**Problem 1**
Answer these questions about the article on reporting from the CFS trial, marking each answer (a), (b) or (c):
(a) On what date was the article published?
(b) What does CFS claim promoting hatred and racism in children amounts to?
(c) At what time on Monday was the tweet about the texting ban posted?
**Problem 2**
Resume the article about reporting on the CFS trial, starting right after its final sentence.

Hey there, time traveller!
This article was published 27/5/2009 (2752 days ago), so information in it may no longer be current.
The wheels of justice may move slowly, but technology is ensuring that court and crime stories travel faster than ever down the information highway.
And that is clearly making a lot of people nervous.
Take Tuesday for example, where myself and the Free Press somehow found ourselves at the centre of a mini-courtroom controversy. It ended up being much-ado-about-nothing, but the fact the issue came up speaks volumes about the current legal climate.
A high-profile trial began this week pitting alleged white supremacist parents against Child and Family Services. At stake is the fate of two young children who have been apprehended largely on the grounds the parents are allegedly poisoning their minds with racist thoughts and beliefs.
CFS tried to have the media banned from covering the case, believing any publicity would cause further harm to the children. Several media outlets, including the Free Press, fought the application on the grounds the case is of national (and perhaps international) interest because of the unique issues involved and the public deserved to hear about it.
CFS claims promoting hatred and racism in children amounts to emotional abuse. The oldest child’s stepfather, who is the biological father of the younger child, has filed a constitutional challenge claiming his rights to freedom of speech, religion and expression have been infringed upon and the children should be returned immediately.
In the end, the judge rejected CFS’s bid and granted permission for reporters to attend the trial.
And so there we were, Monday morning, pens at the ready. But many of us were equipped with another tool - the Blackberry. At the Free Press, our coverage plans included live, as-it-happens reporting direct from the courtroom through the wildly-popular Twitter website and my personal account, twitter.com/mikeoncrime. This would be in addition to our extensive website and newspaper coverage.
But there was just one catch - the judge ruled, just as the case was beginning, that all pagers must be shut off in court and texting, "Tweeting" or any other form of electronic communication from inside the room was banned.
This stems from her decision to allow the media to cover the trial - but with the provision that she reserves the right to re-visit that decision at any time if evidence begins to emerge that she believes may cause "undue harm" to the children if publicized.
As a result, instantaneous reporting from court was a no-no, as the judge clearly wanted to allow for a brief period of time to pass to ensure what we were all hearing in court wasn’t going to be the subject of any motions, bans, etc., before it was put on public display.
And that was fine. I quickly let my followers on Twitter know this, posting the following "Tweet" at 10:14 a.m. Monday just before I headed into court.
"Bad news - judge in CFS alleged "neo nazi" case has banned texting in court, won’t be able to do live updates, but will on breaks. Stay tuned."
The trial then began. I sat in court, along with other media, and never touched my Blackberry. It remained turned off the entire time. Only when they took the lunch break - and I was out of the courtroom - did I begin to post a series of rapid-fire Twitter updates about what had happened during the previous two hours.
I posted another bunch of updates during a mid-afternoon break and again at the end of the day once court had closed. All of this was made explicity clear in my time-stamped messages.

(Items from a dataset)
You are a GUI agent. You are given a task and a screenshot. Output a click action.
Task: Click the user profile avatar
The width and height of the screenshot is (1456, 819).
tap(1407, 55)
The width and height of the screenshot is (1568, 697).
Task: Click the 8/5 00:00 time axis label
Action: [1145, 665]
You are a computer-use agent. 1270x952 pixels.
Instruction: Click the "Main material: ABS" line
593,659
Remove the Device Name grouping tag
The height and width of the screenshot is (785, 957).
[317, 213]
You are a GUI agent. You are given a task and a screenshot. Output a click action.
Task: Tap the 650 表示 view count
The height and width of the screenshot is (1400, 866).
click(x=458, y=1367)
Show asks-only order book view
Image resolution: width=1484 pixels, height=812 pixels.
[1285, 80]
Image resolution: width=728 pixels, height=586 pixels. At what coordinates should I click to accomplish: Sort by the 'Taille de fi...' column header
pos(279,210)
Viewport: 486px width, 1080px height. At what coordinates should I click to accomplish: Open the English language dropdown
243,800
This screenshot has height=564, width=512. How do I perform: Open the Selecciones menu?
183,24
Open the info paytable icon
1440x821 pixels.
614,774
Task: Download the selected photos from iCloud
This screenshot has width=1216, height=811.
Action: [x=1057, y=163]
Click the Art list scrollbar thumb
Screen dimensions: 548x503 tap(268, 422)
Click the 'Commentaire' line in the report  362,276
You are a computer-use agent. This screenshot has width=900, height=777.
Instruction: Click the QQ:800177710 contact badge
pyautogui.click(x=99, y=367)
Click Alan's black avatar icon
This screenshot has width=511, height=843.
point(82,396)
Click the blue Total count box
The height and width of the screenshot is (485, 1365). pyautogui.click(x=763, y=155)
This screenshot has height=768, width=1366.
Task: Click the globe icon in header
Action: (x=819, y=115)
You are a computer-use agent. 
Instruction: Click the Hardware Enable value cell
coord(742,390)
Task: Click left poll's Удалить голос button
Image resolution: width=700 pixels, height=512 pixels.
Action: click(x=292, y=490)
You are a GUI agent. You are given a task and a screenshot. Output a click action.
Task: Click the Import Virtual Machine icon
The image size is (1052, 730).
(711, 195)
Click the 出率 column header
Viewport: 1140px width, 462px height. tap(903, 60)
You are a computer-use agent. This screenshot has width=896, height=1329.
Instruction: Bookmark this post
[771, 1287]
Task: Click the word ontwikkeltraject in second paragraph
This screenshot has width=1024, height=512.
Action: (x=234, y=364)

**Exercise result 1**
(a) 27/5/2009
(b) Emotional abuse
(c) 10:14 a.m.

**Exercise result 2**
At least I thought it had.
Imagine my surprise when I showed up in court Tuesday morning to learn the lawyer representing the stepfather in this case had accused me of violating the judge’s order by posting live Twitter updates from court on Monday. She even had printed off transcripts of my "Tweets" and showed them to the judge.
I was stunned. Not only was this 100 per cent wrong and personally insulting, but it was potentially hazardous to all media given the judge’s previous warning and the fact she sitll had the right to re-examine whether the media could cover the case. The last thing we needed was to have our rights taken away by a false accusation such as this.
I waited until a break and spoke with the lawyer for CFS, letting him know that I absolutely had not violated the ban and my Twitter posts would back me up on that. I told him I take court orders seriously and would never snub my nose at one. He suggested I speak directly with the lawyer who had made the claims to see what could be done.
Unfortunately, she didn’t seem interested in my explanation and refused my request to go back to court and "correct the record" by telling the judge she was clearly mistaken in her claims. She suggested we get a media lawyer involved if we wanted to pursue the matter any further.
And that’s exactly what we did. Two hours later, just before court resumed for the afternoon sitting, a lawyer appeared on behalf of the Free Press to set the record straight. She assured the judge all orders had been complied with and would continue to be complied with. The judge was satisfied with the explanation and thanked the lawyer for coming down to clear things up. No harm, no foul.
In the process, a Canadian record may have been set for the most times the word "Twitter" and "Tweeting" have ever been uttered in a courtroom.
In the couple months I’ve been on Twitter, I’ve routinely updated live from court for sentencing hearings, jury verdicts and trials. Hundreds of followers seem to enjoy the ability to have a front-row seat on what’s happening, as it’s happening.
This is the first time an issue has ever arisen - although I don’t expect it to be the last.
After all, it’s clear everyone is still trying to wrap their heads around technology and the role it plays in various parts of our lives. I guess the storied-old justice system shouldn’t be any different.